The chief’s statement also quashed rumors about the Black lives protesters, affirming that they were “local community members and not people ‘bused in’ as rumors suggest.”

Ellis wrote that a Nevada City Council member told him they were assaulted by a counterprotester, but he did not identify which member. The council is made up of Mayor Erin Minett, Vice Mayor Duane Strawser, Doug Fleming and Daniela Fernández, with a fifth spot vacant. Former Mayor Reinette Senum abruptly resigned her post in early July, declining to serve her 2020-24 term.

The Bee reached out to all four current council members for comment Tuesday morning but did not immediately receive a response. The council’s next regularly scheduled meeting is Wednesday.

“The videos were incredibly disturbing,” Minett told The Union on Monday. “What we had last night was a number of families and young people doing a peaceful protest. The other group was looking to be violent, and it really is unacceptable.”

• [Tasks]
- A) Name every current Nevada City Council member listed in the news excerpt about the Nevada City protest.
- B) Write the next few sentences of the news excerpt about the Nevada City protest, picking up after its final quotation.

• [Dataset extract]
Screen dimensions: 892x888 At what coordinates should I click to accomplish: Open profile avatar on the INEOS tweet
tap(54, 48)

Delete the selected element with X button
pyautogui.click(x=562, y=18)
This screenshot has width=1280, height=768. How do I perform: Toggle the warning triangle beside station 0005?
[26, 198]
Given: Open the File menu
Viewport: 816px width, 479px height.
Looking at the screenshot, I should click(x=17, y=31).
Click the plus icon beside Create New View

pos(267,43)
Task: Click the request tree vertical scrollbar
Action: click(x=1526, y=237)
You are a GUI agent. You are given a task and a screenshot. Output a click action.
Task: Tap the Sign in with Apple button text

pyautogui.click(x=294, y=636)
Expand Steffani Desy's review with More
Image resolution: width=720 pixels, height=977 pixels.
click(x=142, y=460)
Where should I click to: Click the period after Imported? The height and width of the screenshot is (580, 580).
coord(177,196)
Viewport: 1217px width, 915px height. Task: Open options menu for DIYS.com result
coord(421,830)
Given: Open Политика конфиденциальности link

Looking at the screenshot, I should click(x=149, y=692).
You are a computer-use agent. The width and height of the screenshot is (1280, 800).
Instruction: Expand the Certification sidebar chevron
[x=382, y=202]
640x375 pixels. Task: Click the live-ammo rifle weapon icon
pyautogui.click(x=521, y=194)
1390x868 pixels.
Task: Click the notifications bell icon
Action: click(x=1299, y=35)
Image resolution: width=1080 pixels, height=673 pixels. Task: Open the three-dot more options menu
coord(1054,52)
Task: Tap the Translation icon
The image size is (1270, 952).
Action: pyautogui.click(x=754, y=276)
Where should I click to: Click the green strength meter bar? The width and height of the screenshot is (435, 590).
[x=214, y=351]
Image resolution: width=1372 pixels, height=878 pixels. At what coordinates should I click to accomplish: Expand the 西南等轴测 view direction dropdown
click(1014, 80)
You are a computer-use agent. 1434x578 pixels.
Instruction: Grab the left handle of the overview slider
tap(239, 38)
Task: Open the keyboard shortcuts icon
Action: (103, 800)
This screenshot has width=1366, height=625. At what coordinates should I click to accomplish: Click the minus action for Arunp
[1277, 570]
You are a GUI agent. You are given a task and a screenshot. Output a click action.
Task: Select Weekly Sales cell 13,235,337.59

• [Answers to the exercises]
- A) Erin Minett, Duane Strawser, Doug Fleming, Daniela Fernández

- B)
The Nevada County District Attorney’s Office, in a statement posted to Facebook, briefly addressed the weekend’s incidents in Grass Valley and Nevada City, promising to “zealously prosecute all those who break the law or seek to use fear, violence or intimidation to silence others … regardless of political viewpoints or perceived alignment toward one cause or another.”

Grass Valley Mayor Lisa Swarthout and city Police Chief Alex Gammelgard both told The Union that the Back the Blue protesters targeted Saturday in Grass Valley do not appear to be the same group who caused problems in Nevada City the next evening.

“What I’ve seen is peaceful protests on both sides,” Swarthout told the local paper. “Our community has always had a diversity of opinions, but (in the past) we’ve all managed to live together peacefully.”